**Extrait proposé:**
Le lieu joue également un rôle essentiel : nous investissons un ancien complexe du XIVᵉ siècle, une ancienne imprimerie baignée de lumière naturelle, ce qui change complètement l’ambiance. Nous avons aussi prévu un espace accessible gratuitement, dédié aux performances et à la musique. Deux halls seront réservés aux galeries, et un troisième entièrement consacré aux conversations, qui sont au cœur de notre vision.
Les conférences et tables rondes se sont multipliées ces dernières années, notamment grâce à des foires comme 1-54, qui a grandement contribué à positionner l’art contemporain africain sur la scène mondiale. Mais trop souvent, ces échanges sont éphémères : ils ne sont ni enregistrés, ni accessibles après coup, et l’élan se perd. Nous voulons faire les choses autrement. Toutes les conversations à Africa Basel seront en accès libre et enregistrées de manière professionnelle. Nous prévoyons aussi de prolonger ces discussions après la foire, en collaborant avec d’autres lieux et événements pour faire vivre le dialogue dans la durée.
NGALULA MAFWATA : Africa Basel, vient enrichir un paysage encore restreint de plateformes dédiées à l’art contemporain africain, longtemps dominé par des acteurs majeurs comme 1-54 ou AKAA. En parallèle, on observe un changement de paradigme, alors que l’art africain s’intègre de plus en plus aux circuits globaux. Comment situez-vous Africa Basel dans cette dynamique en transformation ?
BENJAMIN FÜGLISTER : Eh bien, rien qu’en créant une foire d’art « dédiée à l’Afrique », on commet déjà pas mal d’erreurs. Rires. D’un côté, on crée une plateforme indispensable pour des artistes et galeries sous-représentés. Mais de l’autre, on risque d’isoler ce que l’on veut justement valoriser, en suggérant qu’il existe un monde à part pour l’Afrique. La vraie question c’est : est-ce qu’on doit vraiment continuer à traiter l’Afrique séparément ? La réalité, c’est que la densité du marché de l’art sur le continent africain n’est pas encore comparable à celle de l’Amérique du Nord, de l’Europe ou de l’Asie. Les infrastructures notamment en termes de galeries commerciales restent limitées. Pour que cela évolue, il faut d’abord un renforcement de l’économie locale. C’est là que des plateformes comme Africa Basel ou 1-54 sont importantes : elles participent à la mise en visibilité et à la croissance à long terme de l’écosystème artistique africain.
NGALULA MAFWATA : On entend de plus en plus parler du « Sud global », tandis que les grandes maisons de ventes ferment leurs départements régionaux pour réorganiser leurs offres selon des périodes. Est-ce, selon vous, un simple jeu sémantique ou le signe d’un tournant plus profond dans le marché de l’art ?

**Liste fournie:**

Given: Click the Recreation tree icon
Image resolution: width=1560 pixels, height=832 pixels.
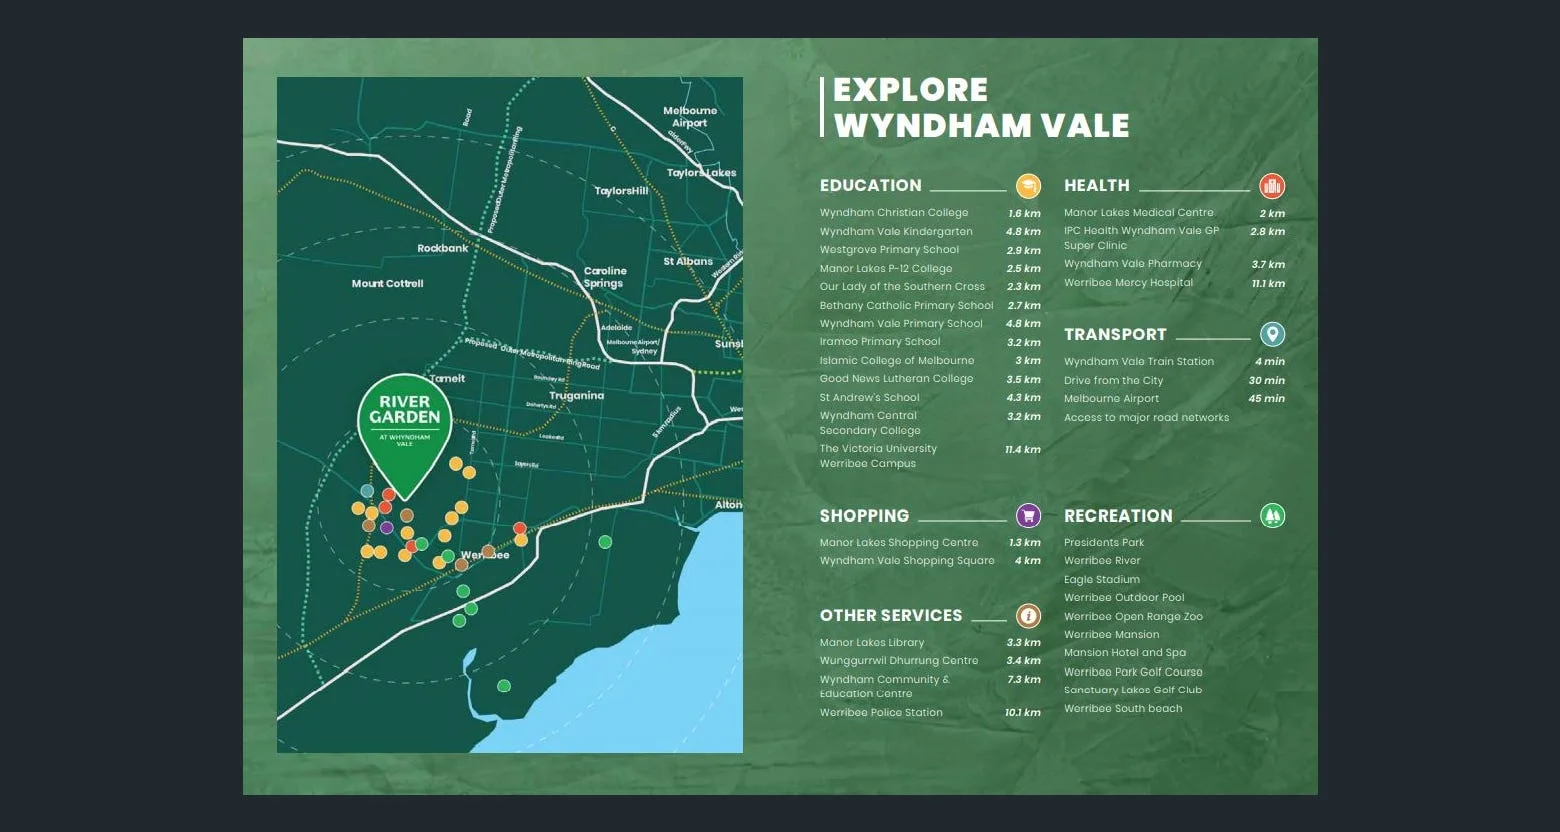Looking at the screenshot, I should 1271,516.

**Travail demandé:**
Citez tel quel le passage de l'entretien sur Africa Basel qui s'ouvre sur les mots contenant « Le lieu joue » et se clôt sur « de notre vision. ».

**Réponse correcte:**
Le lieu joue également un rôle essentiel : nous investissons un ancien complexe du XIVᵉ siècle, une ancienne imprimerie baignée de lumière naturelle, ce qui change complètement l’ambiance. Nous avons aussi prévu un espace accessible gratuitement, dédié aux performances et à la musique. Deux halls seront réservés aux galeries, et un troisième entièrement consacré aux conversations, qui sont au cœur de notre vision.